Having scoured all the radio listings for the week ahead in the Saturday and Sunday papers, it seems clear that on Tuesday, a number of other programmes are being highlighted and chosen as picks of the day. But I would like to mention this one: 3D In Perspective, a half-hour documentary that’s on Radio 4 on Tuesday at 11.30am and thereafter, more conveniently, on the iPlayer.
I don’t get to make that make radio documentaries, but when I do, it always makes me wish I did more. In fact, a nice man at the FX Quiz on Wednesday approached me afterward to praise The G Word, the documentary I fronted for Radio 2, two years ago, about Goth. It was lovely to meet someone who’d heard it. I am careful not to absorb too much of the credit for these things: I may be the narrator, effectively, but all the work is going on beneath the surface. In the case of The G Word, it was a BBC producer called Helen.
In the case of 3D In Perspective, it was an independent producer called Tamsin. Sometimes, as with a documentary I presented for Radio 2 about Jaws, and one I presented for Radio 2 about tribute bands, you tweak and edit the script to suit your own style and sit in a booth and read it out. But I was a lot more heavily involved with the creation and making of this one, and this makes it all the more gratifying that I think it’s come out so well.

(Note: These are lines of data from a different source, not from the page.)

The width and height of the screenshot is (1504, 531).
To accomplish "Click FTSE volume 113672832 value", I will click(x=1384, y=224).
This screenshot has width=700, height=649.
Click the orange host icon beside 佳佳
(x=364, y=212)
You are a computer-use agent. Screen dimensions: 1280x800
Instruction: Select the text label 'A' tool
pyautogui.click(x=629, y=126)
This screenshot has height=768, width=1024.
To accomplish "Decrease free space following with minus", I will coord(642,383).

Tamsin had the impossible task of honing hours of material down to 30 minutes, and having heard the result, I think she’s done an amazing job. All I can say is: I was fascinated by the subject, and by the insight of our many learned contributors
This is the official blurb for the programme:
Bringing together the science of 3D television with a wide-ranging history of art and entertainment, Andrew Collins examines our centuries-old fascination with representing the world that exists in three visual dimensions. In modern 3D entertainment, today’s technologists are fighting the same battles with geometry, depth of field, light and texture as 15th Century painters. Award-winning visual effects supervisor, Paddy Eason discusses the debt that 3D imaging owes to its painterly predecessors.
At The National Gallery, art historian Professor David Ekserdjian explains how, from the changing shape of a canvas to the arrival of oil paint, the architects and artists of the Renaissance, challenged our notions of reality. Andrew enters a world of optical illusion, trawling piles of perspective pictures and stereo photographs at The Bill Douglas Centre for The History of Cinema and Popular Culture. Lecturer in Victorian Studies, John Plunkett explains, the appeal of 18th and 19th century optical or ‘philosophical’ toys, made possible by good lenses and mirrors. Often dismissed as novelty, they emerged from groundbreaking research on the physiology of vision.
The history of 3D is littered with failed technologies, including 3D films that predate cinema sound. Professor Neil Dodgson from The Computer Laboratory in Cambridge is a 3D expert. He outlines the obstacles, in particular the poorly paid projectionist and ultimately the limitations of human vision. Neuroscientist Dr Sue Barry, understands the visceral appeal of 3D. Aged fifty, she experienced her first thrilling sense of 3D immersion after years of being ‘stereoblind’ and suggests why we are so preoccupied with experiencing virtual 3D space.
It is, as they’ll say at the end, a Testbed production for BBC Radio 4. If you seek it out, I hope you like it.
Looking forward to that, sir 🙂
Although, I shall be iPlayering it on Tuesday evening.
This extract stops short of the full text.